5. Indeed the Laotian Communists seem to have exercised more restraint than have their comrades elsewhere in Indochina. For example, they have never subjected Vientiane to any rocket attacks similar to those launched against Phnom Penh and Saigon. The Pathet Lao have, however, occasionally launched a few rockets against the airfields in Luang Prabang and Pakse. And regardless of what the Pathet Lao have done in Laos, their actions, whatever they could conceivably have done, could not possibly justify the unilateral U.S. intervention in Laos.
6. The foregoing quotations come respectively from Gravel ed., III:166, 316, 695, 526.
7. In justice to McNamara, one should point out that next to some of his colleagues, the Secretary of Defense, at least after his “disenchantment,” comes across as a moderate. For example in March 1965 Maxwell Taylor cabled Washington, “‘Current feverish diplomatic activity particularly by French and British’ was interfering with the ability of the United States to ‘progressively turn the screws on D.R.V.’ “ (Sheehan et al., op. cit., p. 394). Even as late as May 1967 Walt Rostow could write, “We have held that the degree of military and civilian cost felt in the North and the diversion of resources to deal with our bombing could contribute marginally—and perhaps significantly—to the timing of a decision to end the war” (ibid., p. 574).

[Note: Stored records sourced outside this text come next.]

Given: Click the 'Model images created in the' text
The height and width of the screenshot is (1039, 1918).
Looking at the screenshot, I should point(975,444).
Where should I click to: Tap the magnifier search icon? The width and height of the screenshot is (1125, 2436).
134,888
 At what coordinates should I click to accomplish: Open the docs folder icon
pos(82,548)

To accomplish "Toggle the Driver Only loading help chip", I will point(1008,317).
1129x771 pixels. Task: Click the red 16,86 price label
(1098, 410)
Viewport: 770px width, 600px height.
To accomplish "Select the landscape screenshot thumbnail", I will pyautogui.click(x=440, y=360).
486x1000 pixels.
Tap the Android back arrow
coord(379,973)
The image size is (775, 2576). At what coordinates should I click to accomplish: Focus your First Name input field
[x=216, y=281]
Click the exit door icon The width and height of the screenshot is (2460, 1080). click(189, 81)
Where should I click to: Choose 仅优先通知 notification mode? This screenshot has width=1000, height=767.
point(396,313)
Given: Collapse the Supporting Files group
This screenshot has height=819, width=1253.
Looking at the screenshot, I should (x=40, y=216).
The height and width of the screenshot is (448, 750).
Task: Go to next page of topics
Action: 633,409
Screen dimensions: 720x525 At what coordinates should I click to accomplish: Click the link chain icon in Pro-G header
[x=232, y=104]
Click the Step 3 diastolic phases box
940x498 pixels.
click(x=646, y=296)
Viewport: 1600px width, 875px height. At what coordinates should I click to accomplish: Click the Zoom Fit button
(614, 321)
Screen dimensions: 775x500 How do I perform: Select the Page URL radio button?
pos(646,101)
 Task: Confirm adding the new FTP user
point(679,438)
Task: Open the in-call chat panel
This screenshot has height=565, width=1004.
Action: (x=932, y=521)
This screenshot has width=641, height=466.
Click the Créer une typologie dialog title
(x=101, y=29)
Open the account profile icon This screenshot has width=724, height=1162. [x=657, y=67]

By the time Rostow wrote this memo, the term “civilian cost” was no longer a vague supposition. A CIA study in January 1967 had reported that the bombing casualties in North Vietnam were “about 80 percent civilians” (Ibid., p. 523).
8. The preceding case histories are documented in “A Survey of Civilian War Casualties Among Refugees from the Plain of Jars,” printed in U.S. Senate, Subcommittee to Investigate Problems Connected with Refugees and Escapees of the Committee on the Judiciary, World Refugee and Humanitarian Problems, Hearings, July 22, 1971 (U.S. Government Printing Office, 1971).
9. There are a number of indications that at least some U.S. officials are pleased with the U.S. involvement in Laos, For example see the Washington Post, January 11, 1972, for a letter to the editor from Thomas F. McCoy, a former CIA agent in Laos. McCoy asserts that the job done by the CIA in Laos “based on any comparison with the U.S. military effort in Vietnam would have to be: A spectacular success.”“ Even Senator Jacob Javits declared the conflict in Laos “one war that is a success” (Symington Hearings, p. 792). And Senator Symington expressed a similar opinion: “Why do we publish our military failures ... in Vietnam, but do not tell the people about our successes in Laos?” (ibid., p. 790). Implicit in these declarations of success is, of course, a racist assumption that a war is more “successful” if Asian blood is shed instead of American. For a discussion of the U.S. experience of “success” in Laos as a “model for future American counter-insurgency operations in the third world,” see Branfman in Adams and McCoy, op. cit., pp. 273-278.